First clinical study shows mavoglurant improves eye gaze behavior in fragile X syndrome patients
Researchers at Rush University Medical Center and the MIND Institute at UC Davis have found that mavoglurant, an experimental drug known as an mGluR5 negative modulator, can positively modify a key characteristic behavior in individuals with fragile X syndrome (FXS).
The results of the study published in PLOS ONE presents the first clinical evidence that this class of drugs improves eye gaze behavior and alters reactivity to faces in patients with FXS.
Gaze avoidance, a hallmark feature of FXS, reflects social anxiety and interferes with social engagement and social-emotional development.
Individuals with FXS make less eye contact and reduced looking time to the eye region of human faces, and greater pupil reactivity to emotional faces, when compared to typically developing individuals.
“Mavoglurant appears to target a core problem in FXS patients,” said Dr. Elizabeth Berry-Kravis, pediatric neurologist at Rush University Medical Center and senior author of the study.
“This type of drug has been one of the most studied drugs ever in pre-clinical models of developmental disability. It has produced improvement in over 40 scientific papers on the fragile X mouse, fly and rat models. Yet these findings could not be extrapolated to human trial breakthroughs,” said Berry-Kravis. “The findings in this study suggest the drug is targeting the brain and improving the disease and could act as a biomarker to indicate that the trials completed thus far may not be looking at the right outcomes.”
“Social anxiety is one of the most stressing manifestations of FXS. Gaze avoidance is a pretty good indicator of this social anxiety or avoidance and it could be measured with an eye tracker,” said David Hessl, clinical professor in the Department of Psychiatry and Behavioral Sciences and a researcher at the MIND Institute. “One issue facing our field is the lack of validated biomarkers that can help us determine whether a treatment has engaged its target and is having any effect on behavior. Sensitive laboratory-based biobehavioral measures can be useful tools for detecting targeted treatment-related responses.”
Using an infrared binocular eye tracker, the researchers collected gaze pattern data of 57 patients with FXS at baseline and following three months of blinded treatment. Participants were between 12 and 45 years old, had an IQ below 70, and were randomly assigned to receive either one of three doses of mavoglurant (25mg, 50mg, or 100mg) or placebo.
The study shows that patients treated with mavoglurant looked significantly more at the eye regions of the human faces relative to baseline and compared to those treated with placebo. Also, following mavoglurant treatment, participants had greater pupil dilation as a sign of reactivity to faces relative to the baseline and to participants taking the placebo.

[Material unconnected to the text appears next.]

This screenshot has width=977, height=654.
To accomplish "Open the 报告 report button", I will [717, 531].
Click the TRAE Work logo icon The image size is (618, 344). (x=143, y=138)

This is the first study to show a positive effect of the drug in humans with fragile X. Earlier clinical trials with humans failed to show improvement in teenagers and adult patients with FXS despite compelling evidence of reversal of numerous features in both the fly and mouse models. With a series of failures to show significant behavioral improvement over placebo in clinical trials, this study provides support that mavoglurant can be a promising drug that may impact a core behavioral feature of FXS, and can encourage researchers to look at different trial designs.
“The results from this study are important knowing that the larger trials showed no drug benefit over placebo; yet these objective indicators serve as biomarkers that appear to be sensitive to the treatment,” added Hessl. “This by itself is encouraging on the biomarker development side, and hopefully will open others’ eyes to the possibility that the mGluR theory and modulation might still be clinically and scientifically relevant for people with fragile X.”

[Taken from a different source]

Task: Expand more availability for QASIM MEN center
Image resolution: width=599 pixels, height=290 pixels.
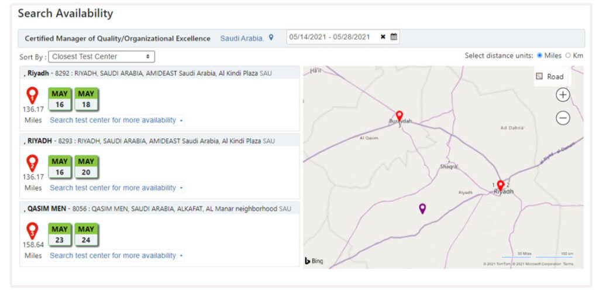Action: click(116, 255)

Berry-Kravis is currently leading a study funded by NIH through the NeuroNext network to evaluate the effects of Mavoglurant on language learning in 3-6-year-old children with fragile X in a new trial design.

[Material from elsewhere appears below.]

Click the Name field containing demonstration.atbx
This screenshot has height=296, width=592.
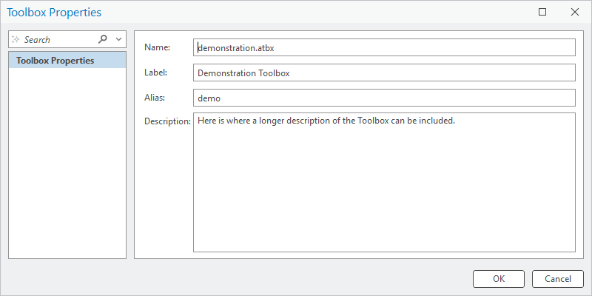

“The eye tracking study supports the plan in our NeuroNext study to evaluate the drug effects on learning, also a core feature of FXS, in children who may have more potential for improving the learning ability relative to older patients,” said Berry-Kravis.
Eye tracking is being studied under the direction of Hessl in this new trial.
FXS is an X chromosome-linked genetic condition that causes a range of developmental problems including learning disabilities and cognitive impairment. FXS occurs in approximately 1 in 4,000 males and 1 in 8,000 females and is associated with significant reduction or complete absence of Fragile X Mental Retardation Protein (FMRP).
The manifestations among those with FXS vary and consist of physical features, intellectual disability, autism or autistic like behaviors. It also includes high rates of anxiety and social withdrawal, inattention and distractibility, disinhibition and impulsivity, hyperactivity, aggression and self-injury.